Die Stadt Aichach möchte ab Ende Juli monatliche Biergarten-Frühschoppen anbieten. Diese Veranstaltungsreihe wurde anlässlich der Landesausstellung konzipiert. Jeden dritten Sonntag im Monat sollte man sich auf dem Schlossplatz zum Frühschoppen mit Blasmusik und Theatervorführung treffen, jeden ersten Freitag im Monat zum Streetart-Abend mit junger Kunst: Musiker, Graffiti-Sprayer, Performance-Künstler. Letzteres wird es nicht geben, den Sonntagsfrühschoppen wohl schon, wie die Stadt auf Nachfrage bestätigt. Der Frühschoppen ist vergleichbar mit einem normalen Biergartenbetrieb. Dort gibt es Maskenpflicht bis zum Tisch, Hygienemaßnahmen und Abstandsregeln. Das alles lässt sich auch am Schlossplatz einhalten.

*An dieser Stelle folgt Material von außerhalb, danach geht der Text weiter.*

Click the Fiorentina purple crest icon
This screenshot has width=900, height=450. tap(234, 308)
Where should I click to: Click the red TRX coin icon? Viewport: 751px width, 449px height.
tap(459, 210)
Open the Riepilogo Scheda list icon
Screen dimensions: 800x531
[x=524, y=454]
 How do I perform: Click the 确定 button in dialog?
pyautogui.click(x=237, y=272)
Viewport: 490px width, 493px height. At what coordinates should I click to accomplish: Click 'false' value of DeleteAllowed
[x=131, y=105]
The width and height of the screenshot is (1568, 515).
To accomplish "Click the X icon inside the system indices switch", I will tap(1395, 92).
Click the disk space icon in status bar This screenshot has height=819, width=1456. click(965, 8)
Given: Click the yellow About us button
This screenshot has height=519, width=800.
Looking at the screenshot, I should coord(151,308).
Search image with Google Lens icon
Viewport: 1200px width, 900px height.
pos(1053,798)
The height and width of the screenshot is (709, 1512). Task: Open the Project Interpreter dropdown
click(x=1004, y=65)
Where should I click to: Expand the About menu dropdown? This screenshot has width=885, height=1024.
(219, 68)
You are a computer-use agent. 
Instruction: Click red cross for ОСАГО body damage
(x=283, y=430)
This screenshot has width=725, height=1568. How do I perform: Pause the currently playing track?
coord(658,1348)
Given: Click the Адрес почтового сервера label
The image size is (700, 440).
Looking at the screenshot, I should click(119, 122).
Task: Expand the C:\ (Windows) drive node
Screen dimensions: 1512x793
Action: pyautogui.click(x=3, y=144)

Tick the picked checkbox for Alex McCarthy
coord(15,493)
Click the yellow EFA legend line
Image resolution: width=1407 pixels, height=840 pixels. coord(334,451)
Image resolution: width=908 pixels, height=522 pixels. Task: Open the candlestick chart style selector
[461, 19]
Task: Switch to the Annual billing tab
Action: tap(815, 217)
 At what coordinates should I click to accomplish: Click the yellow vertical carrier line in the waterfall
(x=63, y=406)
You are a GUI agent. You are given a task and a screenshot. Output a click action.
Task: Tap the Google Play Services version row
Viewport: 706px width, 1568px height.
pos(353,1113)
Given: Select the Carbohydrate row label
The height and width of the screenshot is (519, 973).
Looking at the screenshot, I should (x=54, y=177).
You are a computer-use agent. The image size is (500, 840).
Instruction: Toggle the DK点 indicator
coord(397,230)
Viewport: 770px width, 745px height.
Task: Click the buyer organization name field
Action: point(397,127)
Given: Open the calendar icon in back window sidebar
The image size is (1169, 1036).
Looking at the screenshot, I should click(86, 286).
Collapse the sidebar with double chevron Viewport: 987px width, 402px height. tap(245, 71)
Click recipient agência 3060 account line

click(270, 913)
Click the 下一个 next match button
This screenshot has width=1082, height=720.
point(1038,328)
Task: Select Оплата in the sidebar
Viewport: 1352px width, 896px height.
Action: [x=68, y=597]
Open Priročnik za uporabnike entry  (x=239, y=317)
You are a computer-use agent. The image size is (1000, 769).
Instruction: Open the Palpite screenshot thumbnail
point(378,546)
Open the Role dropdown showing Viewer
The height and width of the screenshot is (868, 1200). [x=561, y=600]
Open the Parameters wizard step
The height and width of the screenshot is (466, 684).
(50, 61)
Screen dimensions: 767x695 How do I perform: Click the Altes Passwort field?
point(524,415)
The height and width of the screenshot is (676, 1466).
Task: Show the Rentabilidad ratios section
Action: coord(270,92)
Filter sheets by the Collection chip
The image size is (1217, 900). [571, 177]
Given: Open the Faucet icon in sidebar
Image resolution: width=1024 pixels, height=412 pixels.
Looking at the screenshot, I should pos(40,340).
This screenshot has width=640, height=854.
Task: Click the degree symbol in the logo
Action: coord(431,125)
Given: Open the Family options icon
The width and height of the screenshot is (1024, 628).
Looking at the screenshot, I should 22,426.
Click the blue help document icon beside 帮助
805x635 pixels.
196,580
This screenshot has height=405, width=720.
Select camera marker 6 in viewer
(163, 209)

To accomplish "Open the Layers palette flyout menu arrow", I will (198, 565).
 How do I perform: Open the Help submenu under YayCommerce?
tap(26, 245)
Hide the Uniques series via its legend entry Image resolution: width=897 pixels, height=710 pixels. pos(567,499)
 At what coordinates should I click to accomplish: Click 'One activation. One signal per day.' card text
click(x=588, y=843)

Ebenfalls realisiert werde kann die Kunstmeile im September, die zusammen mit der Aktionsgemeinschaft Aichach (Aga) organisiert wird. Maler, Bildhauer, Fotografen, Kreative in Holz und Metall stellen dann für vier Wochen in den Schaufenstern der Geschäfte oder auf den Plätzen in der Aichacher Innenstadt aus. Hingegen sind das Barock-Picknick im Sisi-Park in Unterwittelsbach, die Sommerserenade des Musikvereins am Tandlmarkt und der Barthlmarkt am 30. August endgültig gestrichen.
In Augsburg begann der Freiluft-Kultursommer schon gestern. Das Staatstheater hat die Rasenfläche vor ihrer Spielstätte im Martini-Park zum Theater-Platz umgebaut. Auf Sommer-Liegestühlen können die Besucher in entsprechendem Abstand Musikern zuhören und Schauspielern zusehen.
Am Samstag feiert auf der Freilichtbühne am Roten Tor die Musical-Gala "The Show must go on!" Premiere. Die Philharmoniker und bekannte Musical-Sänger präsentieren ihr Programm, die Besucher dürfen sogar ihre eigene Brotzeit und Getränke mitbringen.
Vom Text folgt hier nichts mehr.